The Stack
In my previous blog I established “The Three Service Truths” which are “reliably is the most important requirement of a service”, “users determine this reliability” and finally, “it’s okay to not to be perfect all the time”. Also brought a brief overview of The Reliability Stack, so we are on the same page. In this blog you will be hearing more about reliability stack (SLI, SLO and Error Budget).
Service Level Indicators(SLI)
SLIs are the most important and critical part of the reliability stack. You have it at the base of the stack (figure 1). The SLOs and Error Budget will totally rely upon it. Thinking about your services from your user’s perspective will be a watershed moment to your organisation. You may never get to the point of having reasonable SLO target or calculated Error Budget that you can use to trigger decision making without having a good SLI. An SLI is a measurement that is determined over a metrics or a piece of data representing property of a service.
An SLI most often useful if it can result in “good” or “bad”. Think about loading a website. Users like website that loads quickly. Quickly means not instantly; quick enough to satisfy users. For an example, Users would be happy as long as a website loads within 3 seconds. Meaning you can define your web page load time that is equal to or less than 3 seconds is a “good” value. Beyond 3 seconds is a “bad” value. Once you have these “good” and “bad” values, you can calculate the percentage. The “good” or “bad” events divided by total number of events. Let’s say you have 50000 visitors at a given period of time and you were able to measure 49950 page loads resulted within 3 second. Using the simple math you can calculate “good” events percentage, that is 99.9% (49950/50000 = 0.999 = 99.9%). This percentage represents that 99.9% users loading your webpage quickly enough.
SLI is a powerful indicator that you can aid to make decisions, alerting on things during incidents etc. Because it actually takes user’s perspective into account. An SLI can become quite complicated for complex and deeper systems. However, a proper SLI has to be understandable by a large audience.
Service Level Objective(SLO)
The next level of the stack is SLO, which are determined by SLIs. You have seen how to convert the number of good events among the total number of events to a percentage. Your SLO is a target for what the percentage should be. Continue with our example, you didn’t hear any complaints from your users when 99.9% of your webpage loads within 3 seconds and you can call them the “good” requests. This is the happy number of your webpage. So your target is to maintain webpage’s loading percentage, the SLO above or equal to 99.9%. Do not focused on achieving 100%. Things could fail, you can’t stop it. It’s not in your hand. For a moment let’s say you achieved 100% SLO on your service and there were another service in the critical path having a less SLO that your service highly depends on. When you are calculating the SLO of your service take the critical path service into account. Accordingly, your service SLO would be the critical path service SLO. The bottom line is focusing on reliability, not perfection.

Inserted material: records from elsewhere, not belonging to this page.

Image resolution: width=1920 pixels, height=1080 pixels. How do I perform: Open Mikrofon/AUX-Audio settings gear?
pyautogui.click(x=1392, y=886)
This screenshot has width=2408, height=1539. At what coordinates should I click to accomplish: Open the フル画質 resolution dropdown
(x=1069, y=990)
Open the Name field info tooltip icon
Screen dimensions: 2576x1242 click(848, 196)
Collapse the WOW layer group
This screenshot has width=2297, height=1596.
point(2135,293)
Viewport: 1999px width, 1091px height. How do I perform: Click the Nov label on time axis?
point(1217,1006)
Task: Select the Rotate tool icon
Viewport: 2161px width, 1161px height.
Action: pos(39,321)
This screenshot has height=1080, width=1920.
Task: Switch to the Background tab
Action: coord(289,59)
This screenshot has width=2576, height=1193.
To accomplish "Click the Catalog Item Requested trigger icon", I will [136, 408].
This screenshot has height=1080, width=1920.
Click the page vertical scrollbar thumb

It is important to reiterate your SLOs. You should feel free to change your SLO (target). For an example, You have a school management system which is not being used on weekends. You have a massive opportunity to focus on your service functionality such as releasing new features, having considerable down time or may be you can shut down your system during weekends and reduce infrastructure cost and etc. No one would care if your system was not available during weekends. but the situation would be different during weekdays. Users expect the system to work in weekdays. So focus on your user’s expectation and change your SLO (target) accordingly. You will understand evaluating SLO is important to meet users desires.
I will explore SLO further on how to pick up SLO targets and when you should change these targets.
Error Budgets
Error Budgets are in a way the most advance part in the reliability stack, not because it relies on both SLI and SLO, but they are the most difficult to implement in an effective manner. The Error Budget is incredibly useful when explaining the reliability status of your service to other people. There are two approaches that you can use to calculate Error Budget, namely “event based” and “time based” approaches. The approach right for you, hugely depends on your system.
Let’s focus on “event-based” approach. Think about “good” events and “bad” events . The aim is to figure out how many bad events you might be able to sustain during a defined error budget time window without your user base becoming dissatisfied.
The second approach based on “bad time intervals”, often refer to as “bad minutes”. This gives you another way of measuring current status of your service. Let’s say you have 30 days time window and your SLO says your target reliability is 99.9%. This mean you can have 0.1% failures or bad events over 30 days time period before you exceeding your error budget. However, you can also say this as “ we have 43 bad minutes every month”.
The Error Budgets are just representation of how much your service can fail over a period of time. It allows you to say either “We have 30 minutes Error Budget remaining this month” or “we can incur 5000 more errors every day before we run out of error budget”.
The Error Budget is much useful for communication and decision making. If you have excess error budget, then ship more features, do Chaos Engineering etc. If you are out of error budget, then you should focus on more reliability.